The Conservatives lost their parliamentary majority in Thursday’s election – a vote May called in a bid to strengthen her mandate ahead of exit talks with the EU. Instead, she has left Britain’s government ranks in disarray, days before the divorce negotiations are due to start on June 19.

May’s party won 318 seats, 12 fewer than it had before the snap election, and eight short of the 326 needed for an outright majority. Labour surpassed expectations by winning 262.

Former Treasury chief George Osborne – who was fired by May last year – called May a “dead woman walking,” and opposition leader Jeremy Corbyn said he was ready to contest another election at any time.

Many senior Conservatives say May should stay, for now, to provide stability. But few believe she can hang on for more than a few months.

“I think her position is, in the long term, untenable,” Conservative lawmaker Anna Soubry told Sky News.

But Graham Brady, who chairs the influential 1922 Committee of backbench Conservative lawmakers, said a “self-indulgent” party leadership campaign would only cause more uncertainty.

He acknowledged that the government would be unable to get many of the measures promised in its election platform through Parliament.

> **Data**
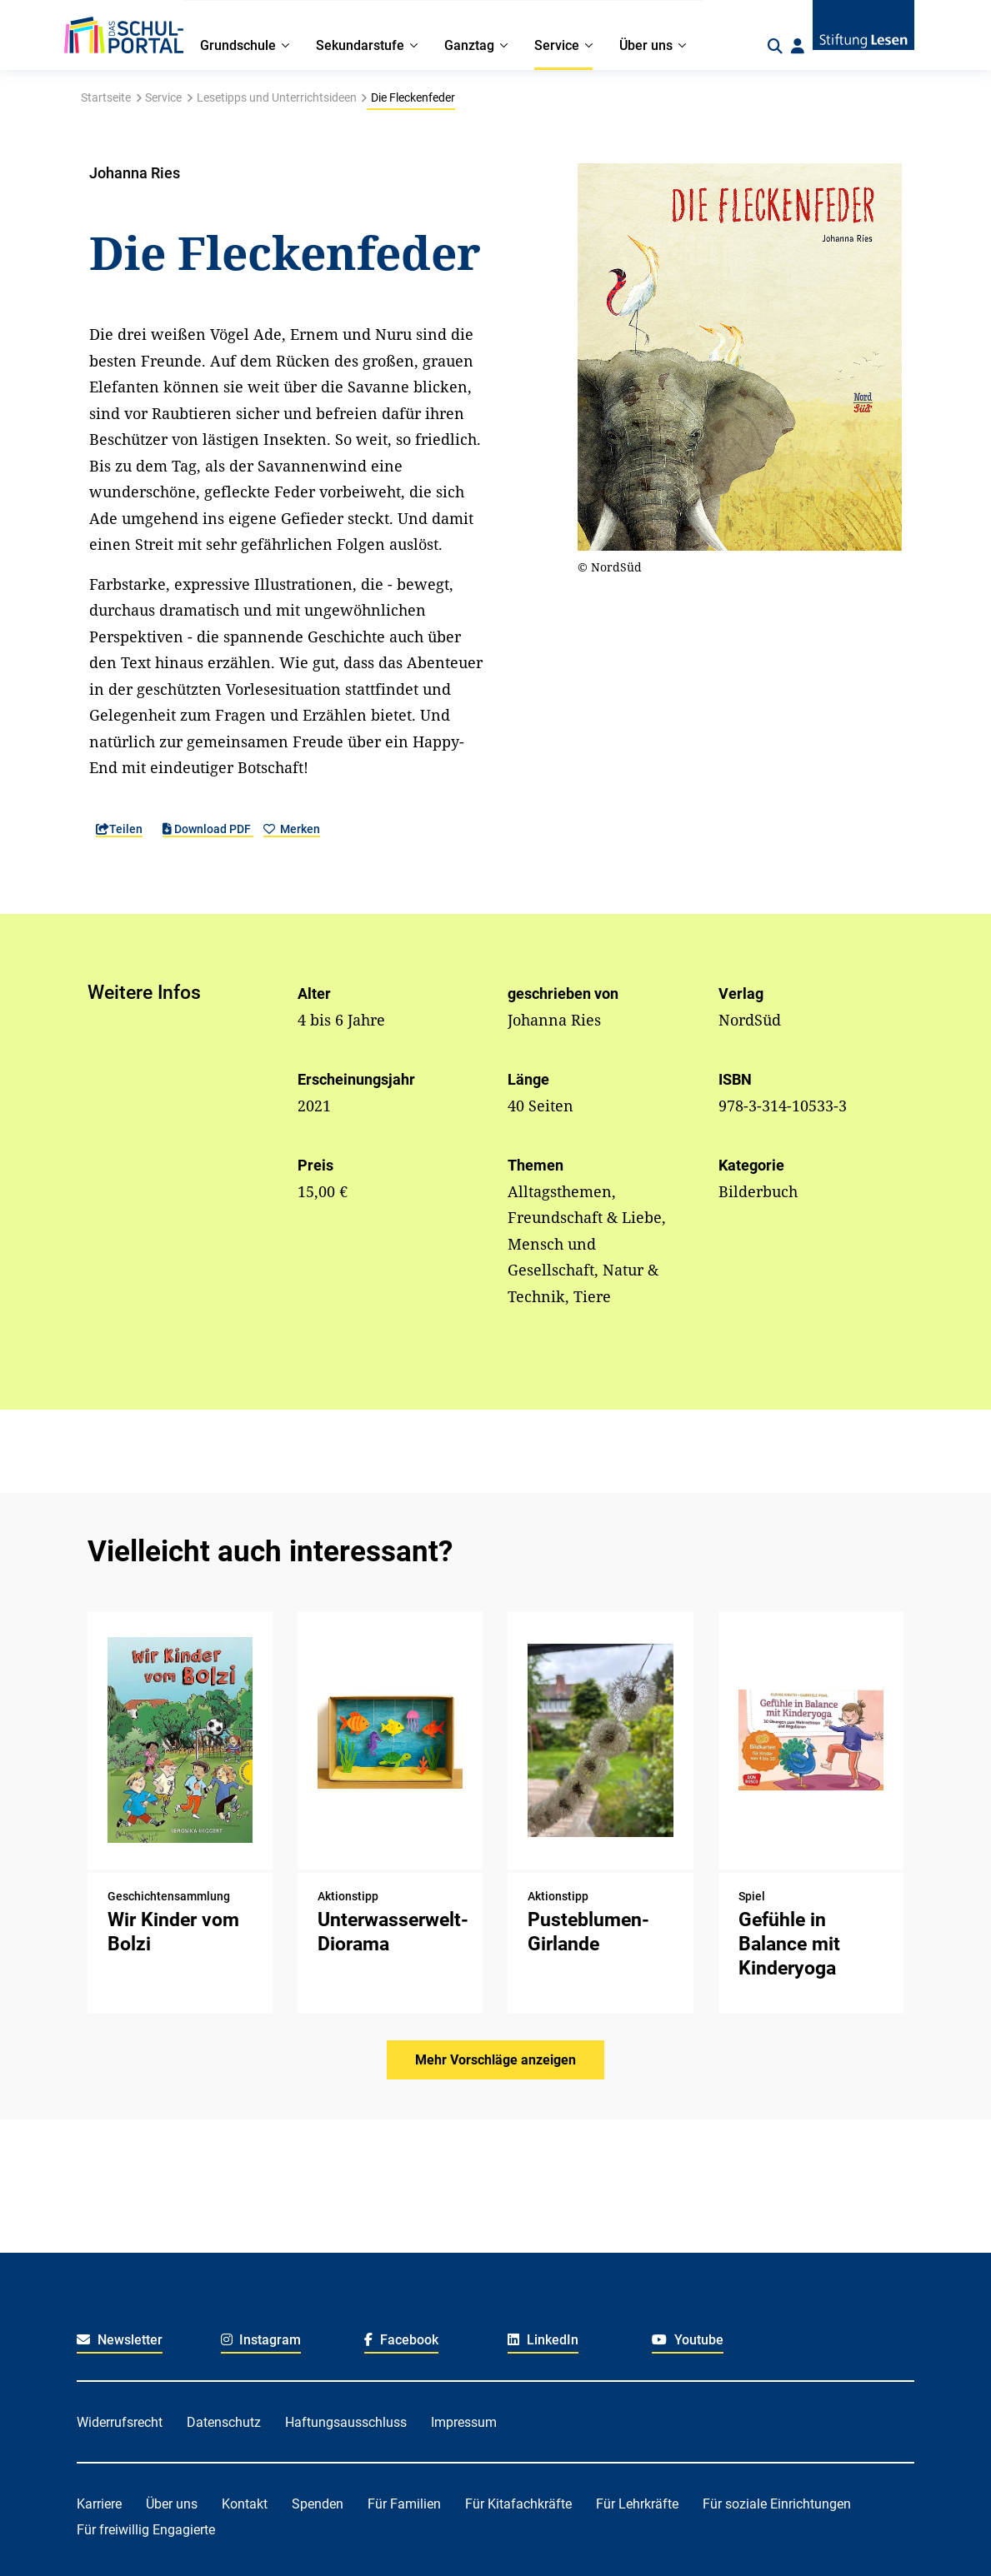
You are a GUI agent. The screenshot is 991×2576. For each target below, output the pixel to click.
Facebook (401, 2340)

> **Stated exercise**
Reproduce the part of the election article that runs from "The Conservatives lost" up to and including "by winning 262.".

> **Written reply**
The Conservatives lost their parliamentary majority in Thursday’s election – a vote May called in a bid to strengthen her mandate ahead of exit talks with the EU. Instead, she has left Britain’s government ranks in disarray, days before the divorce negotiations are due to start on June 19.

May’s party won 318 seats, 12 fewer than it had before the snap election, and eight short of the 326 needed for an outright majority. Labour surpassed expectations by winning 262.